Update to the DOJ evaluation of corporate compliance programs 

In September 2024, the U.S. Department of Justice (DOJ) released an updated version of its “Evaluation of Corporate Compliance Programs” (ECCP), a critical document that guides prosecutors in assessing the effectiveness of corporate compliance programs. This update reflects the DOJ’s evolving approach to corporate governance and compliance, emphasizing a more nuanced and individualized evaluation of each company’s compliance efforts. This summary aims to provide a general summary of the ECCP to serve as a reference tool, as well as highlight key updates and what it means for businesses striving to maintain robust compliance programs. 

Is the company’s compliance program well designed? 

The DOJ emphasizes that a well-designed compliance program starts with a thorough risk assessment tailored to the company’s specific operations and industry. This includes continuous updates to address emerging risks, such as the use of artificial intelligence (AI) and other new technologies. Effective compliance programs also have comprehensive policies and procedures that are clearly communicated and integrated into daily operations – not just filed away into a repository. Training programs should be tailored to the needs of different functional areas, focusing on high-risk areas, with regular evaluations of training effectiveness. An efficient reporting mechanism for misconduct, including anonymous channels and anti-retaliation policies, is essential. Additionally, risk-based due diligence on third-party relationships and comprehensive due diligence during mergers and acquisitions (M&A) are critical to ensure compliance standards are upheld throughout the supply chain and during corporate transactions. 

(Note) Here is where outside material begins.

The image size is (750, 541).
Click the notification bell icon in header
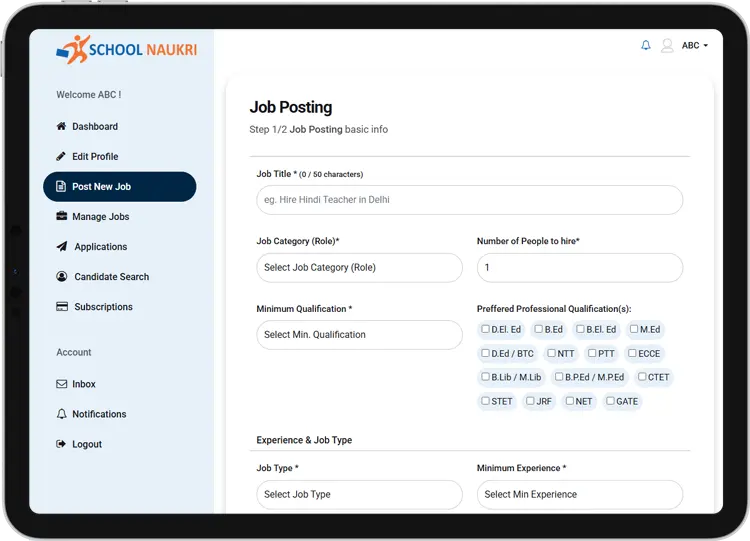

Is the company’s compliance program adequately resourced and empowered to function effectively? 

A strong compliance culture starts with a commitment from senior and middle management, whose actions and communications set the tone for the entire organization. Compliance personnel must have sufficient authority, resources and autonomy to perform their duties effectively, including adequate staffing, access to data and independence from management. Incentives for compliance and disincentives for non-compliance are essential for empowering others to engage in a culture of compliance. This includes clear consequence management procedures and consistent application of disciplinary measures. The DOJ also highlights the importance of aligning compensation structures with compliance objectives to promote ethical behavior.